What is being asked
The answer must consist of each line below that contains the word "computer", copied in full.
- - - - -
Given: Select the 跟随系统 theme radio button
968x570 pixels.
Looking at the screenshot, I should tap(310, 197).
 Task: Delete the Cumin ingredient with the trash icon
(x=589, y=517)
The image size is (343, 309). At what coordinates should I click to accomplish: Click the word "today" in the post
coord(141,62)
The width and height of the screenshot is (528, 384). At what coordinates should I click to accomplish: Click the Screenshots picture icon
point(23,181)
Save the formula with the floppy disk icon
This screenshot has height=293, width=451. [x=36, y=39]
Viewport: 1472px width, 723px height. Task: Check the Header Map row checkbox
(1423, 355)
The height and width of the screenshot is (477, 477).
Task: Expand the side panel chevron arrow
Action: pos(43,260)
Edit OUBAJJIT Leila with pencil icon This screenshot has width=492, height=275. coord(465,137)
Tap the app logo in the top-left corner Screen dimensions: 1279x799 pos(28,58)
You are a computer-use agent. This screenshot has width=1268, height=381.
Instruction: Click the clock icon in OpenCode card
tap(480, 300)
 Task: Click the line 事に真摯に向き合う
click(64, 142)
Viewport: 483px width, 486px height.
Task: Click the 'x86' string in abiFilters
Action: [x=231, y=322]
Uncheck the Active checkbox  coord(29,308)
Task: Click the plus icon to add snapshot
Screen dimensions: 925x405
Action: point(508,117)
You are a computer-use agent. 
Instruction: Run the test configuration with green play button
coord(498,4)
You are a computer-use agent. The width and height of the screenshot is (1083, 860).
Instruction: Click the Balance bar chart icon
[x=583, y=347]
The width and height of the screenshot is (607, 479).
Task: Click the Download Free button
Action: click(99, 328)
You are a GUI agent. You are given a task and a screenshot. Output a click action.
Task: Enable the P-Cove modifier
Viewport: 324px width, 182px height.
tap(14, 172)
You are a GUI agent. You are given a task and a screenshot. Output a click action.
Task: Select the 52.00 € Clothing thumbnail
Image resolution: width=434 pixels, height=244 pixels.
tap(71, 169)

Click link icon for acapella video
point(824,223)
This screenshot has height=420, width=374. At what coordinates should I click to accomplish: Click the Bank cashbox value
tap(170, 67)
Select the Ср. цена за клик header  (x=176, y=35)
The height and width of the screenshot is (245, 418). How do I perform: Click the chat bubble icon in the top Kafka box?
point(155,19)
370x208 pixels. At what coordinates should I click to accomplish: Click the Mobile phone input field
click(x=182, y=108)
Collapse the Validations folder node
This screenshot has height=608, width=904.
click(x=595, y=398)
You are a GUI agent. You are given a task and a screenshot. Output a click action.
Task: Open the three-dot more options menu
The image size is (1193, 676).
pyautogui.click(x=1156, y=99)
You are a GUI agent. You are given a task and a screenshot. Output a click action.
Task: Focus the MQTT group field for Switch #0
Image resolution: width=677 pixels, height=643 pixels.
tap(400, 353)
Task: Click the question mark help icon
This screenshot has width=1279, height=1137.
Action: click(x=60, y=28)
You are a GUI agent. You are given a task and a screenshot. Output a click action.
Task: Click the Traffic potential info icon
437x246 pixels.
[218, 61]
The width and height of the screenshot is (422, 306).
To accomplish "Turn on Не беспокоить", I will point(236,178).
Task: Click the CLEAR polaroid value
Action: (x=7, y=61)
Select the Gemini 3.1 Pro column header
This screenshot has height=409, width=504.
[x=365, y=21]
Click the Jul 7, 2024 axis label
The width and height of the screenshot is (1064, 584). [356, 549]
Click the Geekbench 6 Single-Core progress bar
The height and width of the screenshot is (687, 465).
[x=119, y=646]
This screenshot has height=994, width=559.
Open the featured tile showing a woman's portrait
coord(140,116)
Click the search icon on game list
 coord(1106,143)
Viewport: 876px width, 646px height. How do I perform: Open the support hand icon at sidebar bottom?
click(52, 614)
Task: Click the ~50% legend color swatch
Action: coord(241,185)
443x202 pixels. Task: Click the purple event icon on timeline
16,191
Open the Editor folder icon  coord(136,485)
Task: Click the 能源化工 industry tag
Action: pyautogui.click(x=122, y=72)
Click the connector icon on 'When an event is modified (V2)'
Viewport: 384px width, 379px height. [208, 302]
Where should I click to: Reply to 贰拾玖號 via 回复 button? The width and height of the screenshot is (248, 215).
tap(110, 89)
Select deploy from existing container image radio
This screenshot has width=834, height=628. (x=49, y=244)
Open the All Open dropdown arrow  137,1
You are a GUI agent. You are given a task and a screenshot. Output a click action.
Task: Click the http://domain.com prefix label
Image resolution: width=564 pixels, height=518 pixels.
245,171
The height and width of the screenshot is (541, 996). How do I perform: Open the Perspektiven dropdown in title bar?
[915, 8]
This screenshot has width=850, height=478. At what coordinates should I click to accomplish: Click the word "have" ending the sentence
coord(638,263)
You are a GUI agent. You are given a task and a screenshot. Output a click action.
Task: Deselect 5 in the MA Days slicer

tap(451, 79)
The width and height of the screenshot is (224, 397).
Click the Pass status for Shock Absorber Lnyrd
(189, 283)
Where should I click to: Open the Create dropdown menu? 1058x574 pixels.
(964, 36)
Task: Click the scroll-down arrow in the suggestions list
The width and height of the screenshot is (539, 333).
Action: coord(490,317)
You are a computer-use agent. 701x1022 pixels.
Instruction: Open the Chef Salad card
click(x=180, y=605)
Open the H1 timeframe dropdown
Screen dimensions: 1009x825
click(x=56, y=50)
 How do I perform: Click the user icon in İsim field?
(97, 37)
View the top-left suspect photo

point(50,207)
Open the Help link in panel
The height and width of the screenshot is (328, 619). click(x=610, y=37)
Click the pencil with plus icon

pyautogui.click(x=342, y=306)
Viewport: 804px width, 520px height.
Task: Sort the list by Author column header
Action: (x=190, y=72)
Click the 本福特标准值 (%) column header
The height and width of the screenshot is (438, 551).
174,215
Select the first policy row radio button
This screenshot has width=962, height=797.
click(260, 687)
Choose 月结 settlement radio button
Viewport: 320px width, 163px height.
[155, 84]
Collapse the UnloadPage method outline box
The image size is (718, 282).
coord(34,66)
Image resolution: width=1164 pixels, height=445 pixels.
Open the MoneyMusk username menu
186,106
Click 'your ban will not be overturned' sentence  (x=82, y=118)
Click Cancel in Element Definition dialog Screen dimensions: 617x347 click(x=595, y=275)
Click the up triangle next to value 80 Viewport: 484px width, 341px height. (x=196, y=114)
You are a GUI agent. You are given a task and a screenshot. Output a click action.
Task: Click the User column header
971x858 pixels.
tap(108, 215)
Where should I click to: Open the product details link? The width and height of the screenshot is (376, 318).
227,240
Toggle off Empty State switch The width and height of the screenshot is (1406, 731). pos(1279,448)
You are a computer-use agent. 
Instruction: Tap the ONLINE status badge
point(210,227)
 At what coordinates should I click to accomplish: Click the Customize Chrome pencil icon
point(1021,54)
- - - - -
Response to this task
You are a computer-use agent. This screenshot has width=1268, height=381.
You are a computer-use agent. 
You are a computer-use agent. The width and height of the screenshot is (1083, 860).
You are a computer-use agent. 701x1022 pixels.
You are a computer-use agent. 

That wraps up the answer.